Première impasse : la perte d’autorité du narrateur. Les traits du sujet néolibéral auxquels l’Homo politicus doit s’identifier peu ou prou s’il veut être entendu par son époque, sont ceux de l’homme flexible, versatile, liquide analysé par le sociologue Zygmunt Bauman, ou encore ceux de l’individu stratège « axé sur le court terme » dont parle son collègue américain Richard Sennett. Bref ce que les théoriciens du récit considèrent comme un narrateur peu fiable. Exemple : Sarkozy et le mariage pour tous.

Deuxième impasse : de même que l’inflation monétaire ruine la crédibilité d’une monnaie, l’inflation d’histoires suscitée par la voracité des médias ruine la crédibilité du narrateur politique. Par ailleurs, la concurrence que se livrent sur les réseaux sociaux des millions de narrateurs dans le but de capter les attentions impose une mobilisation permanente qui a un effet corrosif sur la crédibilité de toute parole publique. 
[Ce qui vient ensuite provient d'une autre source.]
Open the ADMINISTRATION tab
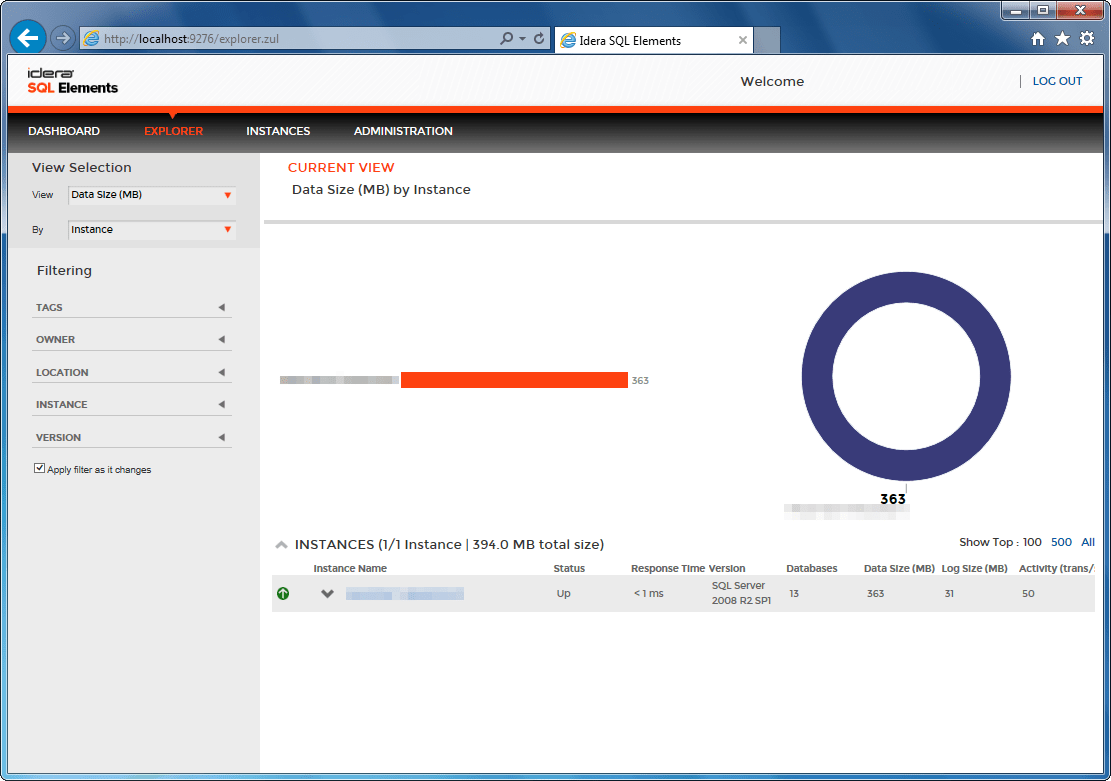This screenshot has height=781, width=1111. tap(403, 131)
Troisième impasse : le volontarisme impuissant. Plus l’État est désarmé, plus il doit afficher son volontarisme. Mais comme l’État est privé de ses moyens d’agir, ce volontarisme n’a aucune chance d’être suivi d’effets. Il faut donc qu’il ­s’affiche avec plus de force pour se recrédibiliser, démonstration qui va accentuer encore le sentiment d’impuissance de l’État. C’est la spirale de la perte de légitimité. Exemple : Hollande et l’inversion de la courbe du chômage.

La scène politique a acquis avec l’explosion d’Internet et les chaînes d’info en continu le caractère d’une danse macabre au cours de laquelle l’Homo politicus se dépouille un à un de ses pouvoirs, de ses attributs, de son prestige, de sa majesté et perd jusqu’à sa dignité… (Berlusconi, DSK, Sarkozy, Hollande). De Clinton à Sarkozy, en passant par Blair, Bush et Obama, apparaît sous la loupe des nouveaux médias un chef d’État surexposé, proche jusqu’à l’obscène, omniprésent jusqu’à la banalisation. Toute la symbolique du souverain s’est effondrée. L’incarnation de la fonction présidentielle a cédé la place à l’exhibition de la personne du président.

En réponse à ce déclin du politique, les termes du choix sont peu nombreux ; ils n’ont pas changé depuis les années 1970, époque où l’économiste américain Albert Hirschman a montré que face au déclin des marques, des organisations ou des États, les individus ont à leur disposition trois choix possibles lorsqu’ils sont mécontents : Exit, Voice and Loyalty. Les termes du choix restent valables et ils s’expriment ainsi à l’occasion : la sortie du système ou l’abstention (Exit), la prise de parole et l’indignation (Voice), la fidélité résignée (Loyalty).